I attached the output from glxinfo, if that helps at all.

JesseC

So, with all the printf()'s checked and using %x, here's the complete output from "ant -Dtest.mainclass=org/lwjgl/test/WindowCreationTest runtest". It just goes into lwjgl_glXQueryVersion (what I labeled "extgl_InitGLX step 1") and never comes out again...

Matzon

not sure whats going on :/ Can you check the Screen that is passed - why is it null?

JesseC

Oh! is "screen" an address, also? Since it's an integer everywhere, I had assumed that it was a value for the screen to use on the X Server, and "0" made sense to me (default screen; ie, echo $DISPLAY --> ":0.0"). But, if it's being used for the value of a pointer, then I see what you mean.

To look a bit more at the value for screen, what calls Java_org_lwjgl_opengl_LinuxDisplayPeerInfo_initDefaultPeerInfo ? I don't really know where to trace things backwards from there...

Matzon

sorry - you're right (I'm a windows user :)) - screen is indeed the x default screen

JesseC

Ah, well, in that case, is there anything left that looks suspicious? I'd be happy to try to find the problem, but I'm not sure where to look at this point.

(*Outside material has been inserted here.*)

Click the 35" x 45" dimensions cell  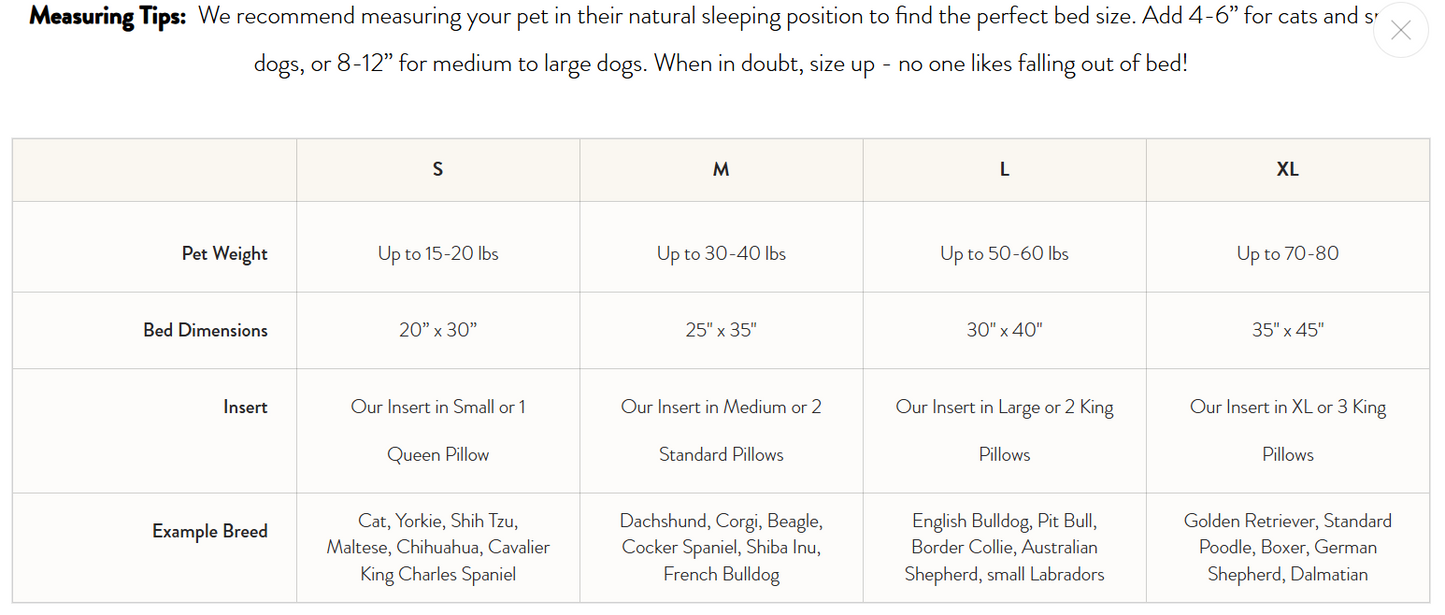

Also, using Gentoo's eselect tool, I've tried setting java-vm to both "sun-jdk-1.5" and "sun-jdk-1.6", and opengl to "ati" and "xorg-x11". No luck with any combination  :-\

...And it actually runs if I use the generic radeon driver instead of ATI's fglrx driver, but the generic driver corrupts my display in other ways. I guess that means I can blame the fglrx driver for this, so I'm going to focus on figuring out what's different between those two cases...